Recuos e indefinições marcam campanha de Marina Silva à Presidência Mudança no programa de governo para agradar a evangélicos, retirando tema sobre união homossexual, é apenas um dos pontos de incoerência na adaptação da candidata às novas alianças e à possibilidade de ir ao segundo turno
Paulo de Tarso Lyra - Correio Braziliense
Publicação: 01/09/2014 06:30 Atualização: 01/09/2014 08:14
Passadas duas semanas desde o início do
horário eleitoral e após o primeiro debate televisivo — o segundo será
na tarde de hoje —, os três principais presidenciáveis ainda
escorregam, em níveis variáveis, nos discursos e nas promessas feitas
aos eleitores nos campos econômico, político e social. Marina Silva
(PSB) é a que mais sofre para adequar o discurso. Caiu em contradição,
por exemplo, menos de 24 horas após lançar o programa de governo
socialista. Na sexta, ela anunciou políticas amplas para favorecer o
público homossexual. No dia seguinte, pressionada por lideranças
evangélicas, como o pastor Silas Malafaia, que bateu nela duramente,
recuou. E irritou os ativistas gays e os defensores da existência de um
Estado rigorosamente laico. Marina, na tentativa de contornar a
polêmica, disse que o texto lançado “não era o que havia sido acordado”

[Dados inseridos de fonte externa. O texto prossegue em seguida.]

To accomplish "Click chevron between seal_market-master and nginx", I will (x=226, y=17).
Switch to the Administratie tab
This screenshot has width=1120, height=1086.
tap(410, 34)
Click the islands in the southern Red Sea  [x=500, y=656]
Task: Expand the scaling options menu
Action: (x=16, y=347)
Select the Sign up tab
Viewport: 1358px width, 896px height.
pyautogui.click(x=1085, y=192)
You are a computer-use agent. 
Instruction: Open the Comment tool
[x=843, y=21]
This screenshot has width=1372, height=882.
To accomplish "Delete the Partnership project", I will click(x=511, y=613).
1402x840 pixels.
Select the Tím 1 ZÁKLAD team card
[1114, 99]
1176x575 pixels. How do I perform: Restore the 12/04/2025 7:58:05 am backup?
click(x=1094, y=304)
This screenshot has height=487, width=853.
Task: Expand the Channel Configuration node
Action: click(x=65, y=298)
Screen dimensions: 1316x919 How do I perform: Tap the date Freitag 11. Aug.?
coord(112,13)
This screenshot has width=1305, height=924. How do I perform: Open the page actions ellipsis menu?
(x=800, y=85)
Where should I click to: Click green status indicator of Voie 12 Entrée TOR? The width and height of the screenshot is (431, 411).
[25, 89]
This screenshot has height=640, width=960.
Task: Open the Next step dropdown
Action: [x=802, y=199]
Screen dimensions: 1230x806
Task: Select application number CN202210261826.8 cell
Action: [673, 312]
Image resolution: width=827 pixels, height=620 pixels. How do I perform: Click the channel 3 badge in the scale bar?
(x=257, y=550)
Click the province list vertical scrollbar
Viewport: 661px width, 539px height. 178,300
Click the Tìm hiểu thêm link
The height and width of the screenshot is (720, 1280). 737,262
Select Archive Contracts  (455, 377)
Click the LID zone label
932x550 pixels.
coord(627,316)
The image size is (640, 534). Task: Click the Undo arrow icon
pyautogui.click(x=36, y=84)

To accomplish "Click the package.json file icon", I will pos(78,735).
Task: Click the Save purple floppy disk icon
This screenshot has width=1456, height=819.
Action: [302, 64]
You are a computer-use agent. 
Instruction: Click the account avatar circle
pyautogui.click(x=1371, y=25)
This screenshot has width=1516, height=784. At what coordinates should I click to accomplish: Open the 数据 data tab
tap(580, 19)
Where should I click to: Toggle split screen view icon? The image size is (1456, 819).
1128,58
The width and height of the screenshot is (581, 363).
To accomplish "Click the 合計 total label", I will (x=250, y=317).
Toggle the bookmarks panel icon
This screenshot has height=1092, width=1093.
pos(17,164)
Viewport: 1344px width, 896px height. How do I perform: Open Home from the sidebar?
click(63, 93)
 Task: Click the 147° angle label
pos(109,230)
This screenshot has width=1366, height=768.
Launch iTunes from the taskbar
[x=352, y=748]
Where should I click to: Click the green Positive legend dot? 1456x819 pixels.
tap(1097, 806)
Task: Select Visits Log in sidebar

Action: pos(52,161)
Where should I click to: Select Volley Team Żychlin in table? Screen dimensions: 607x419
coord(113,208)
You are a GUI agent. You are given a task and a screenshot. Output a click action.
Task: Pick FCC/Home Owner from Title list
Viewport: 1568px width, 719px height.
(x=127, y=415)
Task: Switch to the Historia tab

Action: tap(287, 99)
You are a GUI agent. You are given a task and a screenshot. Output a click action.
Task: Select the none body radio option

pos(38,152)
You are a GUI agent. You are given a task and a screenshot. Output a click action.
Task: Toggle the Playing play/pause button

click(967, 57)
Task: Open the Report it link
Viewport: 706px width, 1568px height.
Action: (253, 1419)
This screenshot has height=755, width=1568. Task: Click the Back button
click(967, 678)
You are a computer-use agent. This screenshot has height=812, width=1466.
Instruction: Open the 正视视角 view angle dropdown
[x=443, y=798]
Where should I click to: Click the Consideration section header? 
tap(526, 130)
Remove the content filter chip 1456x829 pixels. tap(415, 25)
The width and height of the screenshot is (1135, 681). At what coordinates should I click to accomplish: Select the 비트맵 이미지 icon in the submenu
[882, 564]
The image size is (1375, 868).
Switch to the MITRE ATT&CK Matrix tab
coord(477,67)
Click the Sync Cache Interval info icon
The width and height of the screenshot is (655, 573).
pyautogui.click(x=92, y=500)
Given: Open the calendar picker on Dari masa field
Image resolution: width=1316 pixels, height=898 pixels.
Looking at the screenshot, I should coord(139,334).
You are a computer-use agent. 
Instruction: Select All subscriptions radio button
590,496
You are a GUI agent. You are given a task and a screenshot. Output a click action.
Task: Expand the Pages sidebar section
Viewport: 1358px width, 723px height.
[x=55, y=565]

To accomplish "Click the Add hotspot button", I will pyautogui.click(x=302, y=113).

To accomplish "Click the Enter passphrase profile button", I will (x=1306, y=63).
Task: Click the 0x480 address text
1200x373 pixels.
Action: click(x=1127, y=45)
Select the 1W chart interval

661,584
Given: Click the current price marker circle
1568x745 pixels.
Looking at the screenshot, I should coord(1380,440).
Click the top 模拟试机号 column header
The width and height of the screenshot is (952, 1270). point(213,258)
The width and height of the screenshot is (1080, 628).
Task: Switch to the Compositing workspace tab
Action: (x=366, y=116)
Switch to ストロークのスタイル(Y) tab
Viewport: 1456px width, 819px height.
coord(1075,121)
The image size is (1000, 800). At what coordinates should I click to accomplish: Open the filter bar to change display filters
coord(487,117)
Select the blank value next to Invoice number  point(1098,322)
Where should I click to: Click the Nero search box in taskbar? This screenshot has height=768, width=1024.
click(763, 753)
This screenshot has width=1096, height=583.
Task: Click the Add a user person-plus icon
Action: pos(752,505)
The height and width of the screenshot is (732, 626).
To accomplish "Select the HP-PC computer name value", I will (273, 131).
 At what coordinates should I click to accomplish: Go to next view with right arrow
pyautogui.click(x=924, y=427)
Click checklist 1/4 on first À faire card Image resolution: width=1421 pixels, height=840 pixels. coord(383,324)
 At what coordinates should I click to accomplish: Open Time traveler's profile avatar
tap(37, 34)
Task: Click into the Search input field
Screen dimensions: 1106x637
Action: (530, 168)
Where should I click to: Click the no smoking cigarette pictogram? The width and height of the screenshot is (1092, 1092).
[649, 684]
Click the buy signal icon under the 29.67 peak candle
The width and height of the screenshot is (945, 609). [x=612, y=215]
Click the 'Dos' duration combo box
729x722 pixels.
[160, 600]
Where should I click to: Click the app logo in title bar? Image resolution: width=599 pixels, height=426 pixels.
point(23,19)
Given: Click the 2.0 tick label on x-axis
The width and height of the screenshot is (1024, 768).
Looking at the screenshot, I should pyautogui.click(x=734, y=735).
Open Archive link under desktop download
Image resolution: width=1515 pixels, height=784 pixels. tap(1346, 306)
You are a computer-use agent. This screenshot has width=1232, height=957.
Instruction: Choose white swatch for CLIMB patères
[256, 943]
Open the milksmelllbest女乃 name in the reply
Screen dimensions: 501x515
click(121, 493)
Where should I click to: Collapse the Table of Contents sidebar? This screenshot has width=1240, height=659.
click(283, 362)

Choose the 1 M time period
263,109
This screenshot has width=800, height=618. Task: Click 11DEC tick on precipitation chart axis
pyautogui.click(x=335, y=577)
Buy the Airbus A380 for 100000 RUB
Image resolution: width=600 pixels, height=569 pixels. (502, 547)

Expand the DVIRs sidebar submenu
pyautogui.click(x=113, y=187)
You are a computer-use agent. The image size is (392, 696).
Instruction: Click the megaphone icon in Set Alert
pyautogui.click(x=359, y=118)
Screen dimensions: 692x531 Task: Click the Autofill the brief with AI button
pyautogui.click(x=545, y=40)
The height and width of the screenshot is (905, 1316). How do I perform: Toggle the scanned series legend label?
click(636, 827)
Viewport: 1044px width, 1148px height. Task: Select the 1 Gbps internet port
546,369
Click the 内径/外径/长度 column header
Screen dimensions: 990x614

— a justificativa, além de não evitar o desgaste, expõe como a
trajetória dela na campanha eleitoral está recheada de idas, vindas,
recuos e adequações pontuais ou meramente eleitorais.
Roberto
Romano, professor titular de Ética e Filosofia Política da Universidade
de Campinas (Unicamp), analisa que a candidata socialista está
rearrumando o discurso em vários sentidos. Mas identifica uma
fragilidade maior: a necessidade de composição partidária num eventual
governo do PSB. “Eu espero que, se for eleita, ela consiga efetivar um
governo que não fique ilhado, como aconteceu com Jânio Quadros e
Fernando Collor de Mello”, comenta.
Leia mais notícias de Política
O
autor do livro Igreja contra Estado ressalta que Marina já está
tomando doses altíssimas de “uma bebida” chamada realismo. “Não dou
dois meses, num eventual governo dela, para ocorrer uma coalização e a
entrada de outras legendas, até mesmo as que ela combate”, afirmou. “A
fragilidade dela não tem relação com a questão religiosa, mas vem da
posição de uma candidata que, se eleita, precisará do apoio dos tucanos
e dos petistas para governar.”
Outras incoerências — ou
discrepâncias — que têm sido atribuídas à ex-seringueira de Xapuri
dizem respeito à adequação do discurso às circunstâncias. Marina foi
uma intransigente crítica da construção das usinas de Santo Antonio,
Jirau e Belo Monte — todas no Rio Madeira, em Rondônia. No entanto, o
tema quase que desapareceu das palestras oficiais de campanhas — nas
quais aborda, aliás, a necessidade de o Brasil “produzir mais energia”.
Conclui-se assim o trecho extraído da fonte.